Pixel coordinate grounding data
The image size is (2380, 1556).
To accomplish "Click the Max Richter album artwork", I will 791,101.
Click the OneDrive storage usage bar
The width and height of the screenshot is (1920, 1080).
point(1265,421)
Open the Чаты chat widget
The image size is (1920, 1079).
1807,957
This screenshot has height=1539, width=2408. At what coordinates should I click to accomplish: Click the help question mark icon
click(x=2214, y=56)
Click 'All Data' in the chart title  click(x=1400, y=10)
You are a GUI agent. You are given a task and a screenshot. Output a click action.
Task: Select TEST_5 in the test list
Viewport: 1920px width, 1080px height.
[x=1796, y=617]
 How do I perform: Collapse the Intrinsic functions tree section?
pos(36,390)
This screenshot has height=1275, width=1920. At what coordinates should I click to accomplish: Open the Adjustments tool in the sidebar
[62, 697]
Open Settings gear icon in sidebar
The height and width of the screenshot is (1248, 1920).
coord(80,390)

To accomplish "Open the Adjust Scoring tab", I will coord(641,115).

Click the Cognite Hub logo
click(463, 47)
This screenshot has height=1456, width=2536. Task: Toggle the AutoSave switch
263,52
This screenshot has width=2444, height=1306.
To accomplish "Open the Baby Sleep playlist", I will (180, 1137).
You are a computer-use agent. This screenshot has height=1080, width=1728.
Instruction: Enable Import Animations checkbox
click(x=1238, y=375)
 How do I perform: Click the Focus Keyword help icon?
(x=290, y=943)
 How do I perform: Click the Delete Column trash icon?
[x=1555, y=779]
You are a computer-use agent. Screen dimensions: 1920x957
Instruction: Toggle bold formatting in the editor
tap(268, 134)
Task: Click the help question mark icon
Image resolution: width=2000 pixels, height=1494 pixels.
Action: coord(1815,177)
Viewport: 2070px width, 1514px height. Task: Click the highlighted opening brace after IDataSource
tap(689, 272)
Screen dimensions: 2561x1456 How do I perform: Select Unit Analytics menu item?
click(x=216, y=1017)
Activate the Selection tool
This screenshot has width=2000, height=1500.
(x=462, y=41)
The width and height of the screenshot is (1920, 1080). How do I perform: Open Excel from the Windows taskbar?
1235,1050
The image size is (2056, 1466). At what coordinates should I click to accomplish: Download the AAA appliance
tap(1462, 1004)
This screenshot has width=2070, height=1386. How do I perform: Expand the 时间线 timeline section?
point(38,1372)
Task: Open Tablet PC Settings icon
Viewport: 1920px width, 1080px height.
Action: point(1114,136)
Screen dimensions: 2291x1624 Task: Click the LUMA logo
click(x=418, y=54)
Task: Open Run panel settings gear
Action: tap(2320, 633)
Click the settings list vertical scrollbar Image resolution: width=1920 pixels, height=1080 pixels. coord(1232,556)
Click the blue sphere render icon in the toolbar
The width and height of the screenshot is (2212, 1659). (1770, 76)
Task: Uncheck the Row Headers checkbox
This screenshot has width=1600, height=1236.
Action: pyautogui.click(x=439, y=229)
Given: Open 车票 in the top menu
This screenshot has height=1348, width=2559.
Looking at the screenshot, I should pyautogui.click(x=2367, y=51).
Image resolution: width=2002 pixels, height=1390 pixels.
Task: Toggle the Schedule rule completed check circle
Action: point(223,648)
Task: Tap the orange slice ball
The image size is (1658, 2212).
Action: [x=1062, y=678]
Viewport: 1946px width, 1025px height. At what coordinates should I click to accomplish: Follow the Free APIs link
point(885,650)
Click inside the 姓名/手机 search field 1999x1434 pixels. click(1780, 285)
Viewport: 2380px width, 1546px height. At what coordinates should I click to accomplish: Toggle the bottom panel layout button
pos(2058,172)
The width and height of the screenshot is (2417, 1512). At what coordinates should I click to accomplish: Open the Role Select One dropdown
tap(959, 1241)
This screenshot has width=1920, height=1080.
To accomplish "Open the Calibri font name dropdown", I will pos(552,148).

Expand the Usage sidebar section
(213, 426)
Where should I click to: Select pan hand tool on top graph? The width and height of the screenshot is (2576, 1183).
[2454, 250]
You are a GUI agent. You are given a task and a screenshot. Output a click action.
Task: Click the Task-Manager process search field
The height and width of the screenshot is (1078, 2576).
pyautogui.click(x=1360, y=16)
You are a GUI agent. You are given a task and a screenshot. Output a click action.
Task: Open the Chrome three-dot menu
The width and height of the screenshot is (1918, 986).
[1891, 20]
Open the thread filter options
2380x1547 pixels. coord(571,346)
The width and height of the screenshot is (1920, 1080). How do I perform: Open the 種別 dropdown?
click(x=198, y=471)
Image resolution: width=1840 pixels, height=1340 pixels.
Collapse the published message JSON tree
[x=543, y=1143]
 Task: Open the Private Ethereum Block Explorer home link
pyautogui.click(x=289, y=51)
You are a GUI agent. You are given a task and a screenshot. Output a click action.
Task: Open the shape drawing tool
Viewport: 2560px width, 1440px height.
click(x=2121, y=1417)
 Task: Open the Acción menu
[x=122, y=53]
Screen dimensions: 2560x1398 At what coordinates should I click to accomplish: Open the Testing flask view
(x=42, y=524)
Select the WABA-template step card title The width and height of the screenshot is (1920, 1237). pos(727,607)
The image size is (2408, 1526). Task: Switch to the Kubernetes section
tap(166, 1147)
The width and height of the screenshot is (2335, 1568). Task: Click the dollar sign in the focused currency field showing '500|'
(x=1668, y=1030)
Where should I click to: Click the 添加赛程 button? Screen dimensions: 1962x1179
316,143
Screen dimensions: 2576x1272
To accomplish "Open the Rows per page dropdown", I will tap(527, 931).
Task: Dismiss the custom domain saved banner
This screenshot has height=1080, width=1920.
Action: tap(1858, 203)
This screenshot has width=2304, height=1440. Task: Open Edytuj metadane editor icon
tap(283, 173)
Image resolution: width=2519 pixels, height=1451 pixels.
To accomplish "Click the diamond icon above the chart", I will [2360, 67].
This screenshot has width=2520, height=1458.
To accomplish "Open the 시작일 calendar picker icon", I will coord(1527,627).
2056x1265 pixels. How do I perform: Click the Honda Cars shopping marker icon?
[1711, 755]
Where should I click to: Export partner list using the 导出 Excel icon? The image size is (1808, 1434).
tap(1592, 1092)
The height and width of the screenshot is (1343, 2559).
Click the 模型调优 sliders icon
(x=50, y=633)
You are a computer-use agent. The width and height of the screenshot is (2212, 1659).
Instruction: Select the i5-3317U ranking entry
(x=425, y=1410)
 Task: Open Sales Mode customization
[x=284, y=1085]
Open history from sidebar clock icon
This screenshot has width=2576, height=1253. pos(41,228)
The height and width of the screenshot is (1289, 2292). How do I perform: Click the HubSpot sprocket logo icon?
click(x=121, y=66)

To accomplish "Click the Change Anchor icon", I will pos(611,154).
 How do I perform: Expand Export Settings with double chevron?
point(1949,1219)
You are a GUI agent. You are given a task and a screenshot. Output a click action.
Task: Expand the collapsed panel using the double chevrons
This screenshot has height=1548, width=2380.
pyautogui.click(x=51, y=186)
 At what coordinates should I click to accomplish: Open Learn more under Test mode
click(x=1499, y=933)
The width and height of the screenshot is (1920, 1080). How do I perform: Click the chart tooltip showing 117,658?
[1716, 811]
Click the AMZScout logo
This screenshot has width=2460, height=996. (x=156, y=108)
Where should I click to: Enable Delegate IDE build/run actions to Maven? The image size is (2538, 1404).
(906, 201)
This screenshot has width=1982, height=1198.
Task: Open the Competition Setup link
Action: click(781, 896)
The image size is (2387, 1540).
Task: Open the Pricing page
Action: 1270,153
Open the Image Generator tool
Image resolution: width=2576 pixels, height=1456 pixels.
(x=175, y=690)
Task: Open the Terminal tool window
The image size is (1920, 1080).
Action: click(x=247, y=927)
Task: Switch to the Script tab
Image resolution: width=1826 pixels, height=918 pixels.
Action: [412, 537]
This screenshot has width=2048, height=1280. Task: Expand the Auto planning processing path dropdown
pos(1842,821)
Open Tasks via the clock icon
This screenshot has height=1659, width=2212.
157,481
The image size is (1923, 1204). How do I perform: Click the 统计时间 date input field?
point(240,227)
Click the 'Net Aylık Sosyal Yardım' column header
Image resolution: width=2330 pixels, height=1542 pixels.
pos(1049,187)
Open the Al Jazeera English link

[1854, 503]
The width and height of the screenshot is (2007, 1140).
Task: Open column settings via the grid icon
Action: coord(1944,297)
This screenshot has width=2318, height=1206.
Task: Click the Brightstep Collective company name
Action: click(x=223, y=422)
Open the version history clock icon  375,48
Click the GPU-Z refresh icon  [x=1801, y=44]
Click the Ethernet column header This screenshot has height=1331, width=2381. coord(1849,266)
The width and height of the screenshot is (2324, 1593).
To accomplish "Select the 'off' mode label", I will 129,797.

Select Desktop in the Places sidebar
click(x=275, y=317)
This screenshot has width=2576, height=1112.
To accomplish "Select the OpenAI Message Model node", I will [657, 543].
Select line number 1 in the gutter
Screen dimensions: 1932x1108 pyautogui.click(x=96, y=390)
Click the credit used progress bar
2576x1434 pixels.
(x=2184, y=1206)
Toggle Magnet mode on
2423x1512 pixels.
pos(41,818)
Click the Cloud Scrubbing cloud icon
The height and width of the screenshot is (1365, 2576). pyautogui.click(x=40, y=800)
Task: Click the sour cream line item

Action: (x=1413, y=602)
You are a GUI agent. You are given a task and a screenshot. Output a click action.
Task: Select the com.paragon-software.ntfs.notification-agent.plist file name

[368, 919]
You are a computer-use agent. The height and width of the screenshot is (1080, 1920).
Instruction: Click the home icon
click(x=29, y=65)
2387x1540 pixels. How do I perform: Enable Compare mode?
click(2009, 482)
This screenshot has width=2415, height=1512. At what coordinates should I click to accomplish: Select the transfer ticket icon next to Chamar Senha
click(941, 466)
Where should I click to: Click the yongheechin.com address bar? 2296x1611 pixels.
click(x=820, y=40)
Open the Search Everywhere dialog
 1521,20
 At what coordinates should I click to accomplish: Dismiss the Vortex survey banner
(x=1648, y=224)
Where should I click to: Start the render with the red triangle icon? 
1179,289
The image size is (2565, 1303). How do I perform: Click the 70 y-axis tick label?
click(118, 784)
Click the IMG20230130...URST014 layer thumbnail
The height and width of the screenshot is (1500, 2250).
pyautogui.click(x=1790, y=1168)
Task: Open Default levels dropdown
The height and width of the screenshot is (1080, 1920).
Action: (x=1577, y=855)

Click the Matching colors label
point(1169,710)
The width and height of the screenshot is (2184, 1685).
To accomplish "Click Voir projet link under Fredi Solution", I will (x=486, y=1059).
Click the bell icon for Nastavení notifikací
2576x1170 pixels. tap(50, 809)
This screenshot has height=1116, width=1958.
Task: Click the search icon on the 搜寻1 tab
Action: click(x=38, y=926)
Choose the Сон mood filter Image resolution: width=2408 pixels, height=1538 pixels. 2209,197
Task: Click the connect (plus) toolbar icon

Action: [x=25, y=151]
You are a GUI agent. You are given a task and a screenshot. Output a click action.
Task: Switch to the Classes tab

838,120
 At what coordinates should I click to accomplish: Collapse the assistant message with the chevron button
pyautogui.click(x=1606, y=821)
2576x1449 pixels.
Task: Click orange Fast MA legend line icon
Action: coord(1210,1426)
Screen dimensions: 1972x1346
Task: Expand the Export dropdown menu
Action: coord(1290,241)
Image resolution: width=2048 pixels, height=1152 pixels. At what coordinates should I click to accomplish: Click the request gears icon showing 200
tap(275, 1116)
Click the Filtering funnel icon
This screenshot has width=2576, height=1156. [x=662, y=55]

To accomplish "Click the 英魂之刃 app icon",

**Brief**. Given the records above, reproduce precisely and only the lines between the line holding "Task: Open Tablet PC Settings icon" and the line holding "Given: Open 车票 in the top menu", inclusive.

**Exercise response**.
Task: Open Tablet PC Settings icon
Viewport: 1920px width, 1080px height.
Action: point(1114,136)
Screen dimensions: 2291x1624 Task: Click the LUMA logo
click(x=418, y=54)
Task: Open Run panel settings gear
Action: tap(2320, 633)
Click the settings list vertical scrollbar Image resolution: width=1920 pixels, height=1080 pixels. coord(1232,556)
Click the blue sphere render icon in the toolbar
The width and height of the screenshot is (2212, 1659). (1770, 76)
Task: Uncheck the Row Headers checkbox
This screenshot has width=1600, height=1236.
Action: pyautogui.click(x=439, y=229)
Given: Open 车票 in the top menu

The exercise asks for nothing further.